A third virtue that I look for is empathy. This is not to say one must be inoffensive. The fault of PC is that it encourages people to respond to fact claims with ire rather than arguments, and one cannot be truthful, sometimes, without offending others. Nor is it to say one should be hypervigilant in moderating one’s rhetoric. That only encourages hypersensitivity. Nor, indeed, is it a fundamental requirement. Mencken empathised with humans to the same extent that a butcher empathises with a flank steak but eloquence, wit and insight can make up for a lot.
Yet it is a virtue. I think you can guess what prompted this. Julie Burchill is a narcissistic bigot, largely famed for crude abuse and unreadable bluster about the most inane of subjects. She is known as a contrarian and disputant but has never made a truly thought-provoking argument in her life. In the screed that has resulted in so much controversy she defended a pal of hers from aggrieved transsexuals.

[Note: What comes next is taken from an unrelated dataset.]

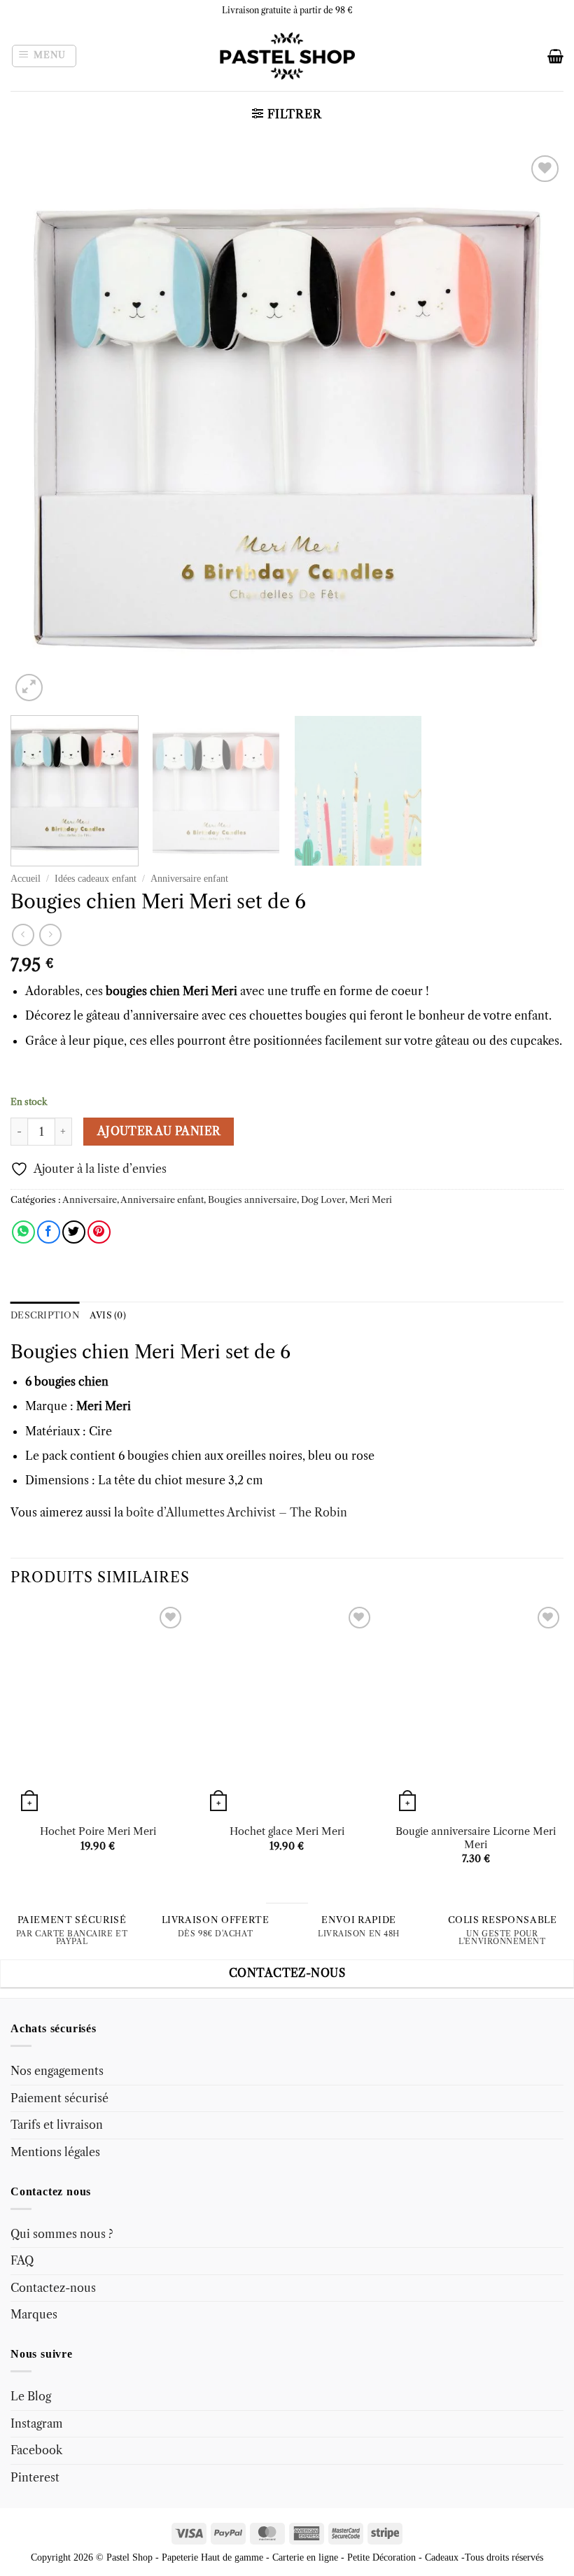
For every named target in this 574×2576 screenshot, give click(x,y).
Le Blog (30, 2396)
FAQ (22, 2260)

She did this by calling them “shemales” and “dicks in chicks’ clothing”, and comparing them to the Black and White Minstrels.
I have never known a transexual nor given their experiences and orientation particular thought. It seems clear, however, that anyone prepared to undergo such laborious and frightening operations and then face such a potential for awkwardness, humiliation and abuse must have endured a lot of turmoil and arrived at strong convictions. Whatever the argument that one is making about their status or behaviour, then, to do it in a sneeringly unsympathetic manner does not make one an iconoclast but, well – a git.
This sort of poisonous pundit encourages the perception that unpleasant truths must be delivered unpleasantly. This seems peculiar. Policemen, when called to inform citizens that their loved ones have died, do not feel compelled to howl, “THEY’VE SNUFFED IT!” and start cackling. One should be sensitive to the fact that truths can frustrate ambitions, threaten self-concepts and raise disturbing implications to such an extent that they are understandably traumatic, and while this should not lead one to ignore or obscure them it should influence the manner in which they are presented. One should not, in other words, reveal them as if tossing the flattened remains of dogs into old womens’ laps; still less rub their noses in them.
The potential of words to damage and endanger can be overstated, that it is true, but they have that potential. If they did not carry such emotional force or social significance our right to use them as we wish would not be so precious.